Klotz C, Aumont M C, Berson G, Leger J J, Preteseille M, Swynghedauw B
Recent Adv Stud Cardiac Struct Metab. 1975;5:263-71.
A low myofibrillar ATPase seems to be established definitely in several experimental models of chronic heart hypertrophy as well as in humans, but the biochemical pathogenesis of this defect is still unclear. Three different preparations of myosin were studied. Their purity was estimated by measuring MgATPase or by polyacrylamide gel electrophoresis. The first preparation was highly contaminated by actin and tropomyosin; the second was rather pure, and the third (chromatography on DEAE-Sephadex) was pure but slightly denaturated. Heart myosin CaATPase (ionic strength 0.6 or 0.06) was decreased in chronic aortic insufficiency in the rabbits (CAI) when all three preparations were tested. Two (molecular weight 18,000 and 26,000), sometimes three light subunits were found in heart myosin. Their charge and molecular weight are normal in CAI. The third subunit (molecular weight 15,500) was found in control as well as in CAI. Search for an inhibitor was unsuccessful since the two myosin ATPases are additive. The nucleoprotein peak separated from myosin during chromatography was identical in control and CAI. Therefore, myosin seems to be abnormal in CAI.

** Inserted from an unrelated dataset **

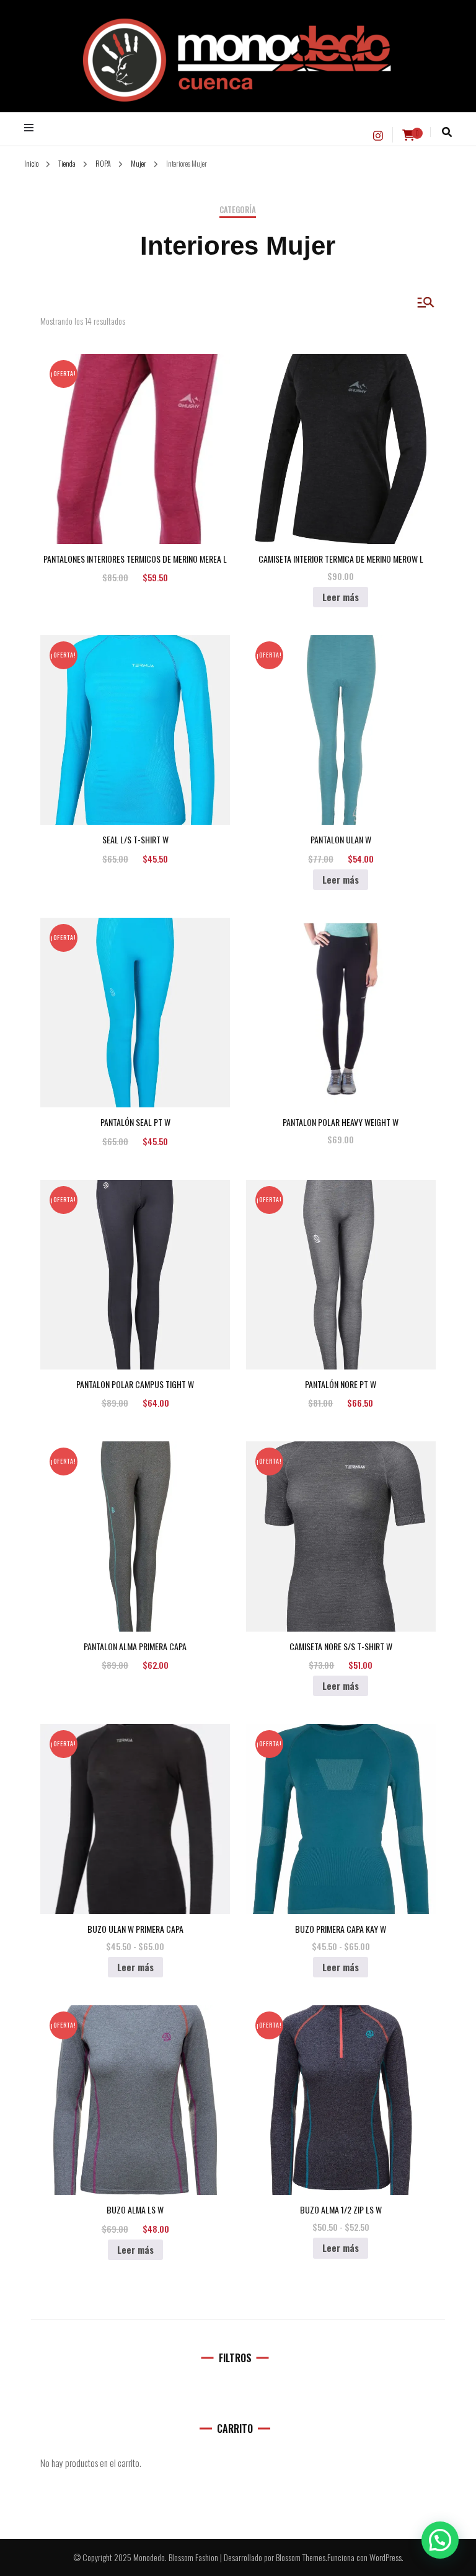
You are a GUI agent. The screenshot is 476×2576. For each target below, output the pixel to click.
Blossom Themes (300, 2557)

在几种慢性心脏肥大的实验模型以及人类中,低肌原纤维ATP酶似乎已明确确立,但这种缺陷的生化发病机制仍不清楚。研究了三种不同的肌球蛋白制剂。通过测量MgATP酶或聚丙烯酰胺凝胶电泳来估计它们的纯度。第一种制剂被肌动蛋白和原肌球蛋白高度污染;第二种相当纯,第三种(在DEAE-葡聚糖凝胶上进行色谱分离)是纯的,但略有变性。当测试所有三种制剂时,兔慢性主动脉瓣关闭不全(CAI)时心脏肌球蛋白CaATP酶(离子强度0.6或0.06)降低。在心脏肌球蛋白中发现了两个(分子量分别为18,000和26,000),有时是三个轻亚基。它们的电荷和分子量在CAI中是正常的。在对照组和CAI中均发现了第三个亚基(分子量15,500)。由于两种肌球蛋白ATP酶具有加和性,寻找抑制剂的尝试未成功。在色谱分离过程中与肌球蛋白分离的核蛋白峰在对照组和CAI中是相同的。因此,CAI中的肌球蛋白似乎是异常的。